Wisecrack Zodiac

Aquarius: Some opportunities dress in day-glo bikinis and do the Macarena in front of you, but this particular chance at success is slinking around in camouflage and face paint. Grab it when it’s not looking; it’s definitely worth the trouble.

Pisces: You’re waiting for the Universe to send you a message, but it’s not coming through your phone. Instead of a text, look out for any fast-moving dodgeballs. A lovely memo of hope and love will be imprinted on your forehead soon.

Aries: Remember how the Road Runner painted a tunnel on the side of the mountain? This week, you should quit jumping headfirst into problems or at least do some yoga stretches first. Buy a helmet, you’ll need it.

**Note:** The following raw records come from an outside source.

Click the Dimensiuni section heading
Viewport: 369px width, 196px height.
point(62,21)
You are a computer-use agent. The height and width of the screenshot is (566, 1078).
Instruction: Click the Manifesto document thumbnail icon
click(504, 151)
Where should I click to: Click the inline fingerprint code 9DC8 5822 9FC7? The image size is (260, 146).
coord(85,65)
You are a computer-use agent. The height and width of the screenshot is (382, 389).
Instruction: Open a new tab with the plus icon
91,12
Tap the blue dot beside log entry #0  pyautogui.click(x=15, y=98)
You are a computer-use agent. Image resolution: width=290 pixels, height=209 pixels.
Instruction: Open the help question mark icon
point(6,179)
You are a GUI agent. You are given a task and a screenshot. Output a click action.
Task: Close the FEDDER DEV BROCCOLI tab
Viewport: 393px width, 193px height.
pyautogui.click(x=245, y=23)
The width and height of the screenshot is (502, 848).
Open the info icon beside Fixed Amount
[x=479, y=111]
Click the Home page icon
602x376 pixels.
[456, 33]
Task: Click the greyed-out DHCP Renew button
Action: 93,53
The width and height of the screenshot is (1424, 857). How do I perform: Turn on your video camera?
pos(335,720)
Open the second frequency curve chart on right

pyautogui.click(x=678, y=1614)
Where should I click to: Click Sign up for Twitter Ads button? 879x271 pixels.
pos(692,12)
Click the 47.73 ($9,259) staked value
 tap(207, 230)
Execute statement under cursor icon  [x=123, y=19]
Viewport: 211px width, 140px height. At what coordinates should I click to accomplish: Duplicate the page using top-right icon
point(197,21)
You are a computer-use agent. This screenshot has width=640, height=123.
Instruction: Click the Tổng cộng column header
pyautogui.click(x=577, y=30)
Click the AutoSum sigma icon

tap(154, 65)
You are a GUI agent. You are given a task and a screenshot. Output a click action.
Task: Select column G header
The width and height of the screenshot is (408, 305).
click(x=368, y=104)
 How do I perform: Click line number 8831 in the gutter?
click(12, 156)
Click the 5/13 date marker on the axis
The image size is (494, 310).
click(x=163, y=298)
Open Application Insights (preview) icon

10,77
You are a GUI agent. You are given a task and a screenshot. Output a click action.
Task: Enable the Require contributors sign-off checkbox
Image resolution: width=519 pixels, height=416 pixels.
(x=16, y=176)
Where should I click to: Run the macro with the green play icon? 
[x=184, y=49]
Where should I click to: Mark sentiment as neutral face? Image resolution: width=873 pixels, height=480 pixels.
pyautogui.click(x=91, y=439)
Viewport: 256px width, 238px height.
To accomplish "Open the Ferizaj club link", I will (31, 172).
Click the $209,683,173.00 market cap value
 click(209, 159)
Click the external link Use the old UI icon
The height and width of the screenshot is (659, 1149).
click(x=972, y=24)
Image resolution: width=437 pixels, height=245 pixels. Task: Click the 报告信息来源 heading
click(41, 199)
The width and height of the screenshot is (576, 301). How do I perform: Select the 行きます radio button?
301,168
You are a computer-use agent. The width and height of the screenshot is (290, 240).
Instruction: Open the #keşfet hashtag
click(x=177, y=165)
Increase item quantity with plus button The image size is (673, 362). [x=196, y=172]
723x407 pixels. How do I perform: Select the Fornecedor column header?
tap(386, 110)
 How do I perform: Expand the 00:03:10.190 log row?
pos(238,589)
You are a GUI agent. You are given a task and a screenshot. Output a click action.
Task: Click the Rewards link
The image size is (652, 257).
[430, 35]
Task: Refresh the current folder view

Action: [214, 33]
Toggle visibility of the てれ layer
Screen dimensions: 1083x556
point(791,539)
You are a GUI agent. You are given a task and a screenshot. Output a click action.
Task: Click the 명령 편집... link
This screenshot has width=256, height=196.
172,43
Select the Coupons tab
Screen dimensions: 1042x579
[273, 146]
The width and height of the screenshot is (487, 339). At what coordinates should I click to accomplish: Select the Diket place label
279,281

Taurus: A new challenge awaits you on Tuesday. You can tackle it head on, or scatter some pocket change to distract it and run. It’s not technically bribing the Universe, since Karma needs the money for the parking meter.

Gemini: Go within yourself to find the answers you need. Take a left at uncomfortable memories, a right at weird 2 a.m. thoughts, and you’ll find a dusty cardboard box filled with inner peace, still-fresh Twinkies and an old Enya CD.

Cancer: Quit trying to be perfect; if you succeed, you’re boring. Right now, you’re a tightly sealed package of chaos and joy, just waiting to burst out. Undo that hermetic seal on your personality and become interesting again.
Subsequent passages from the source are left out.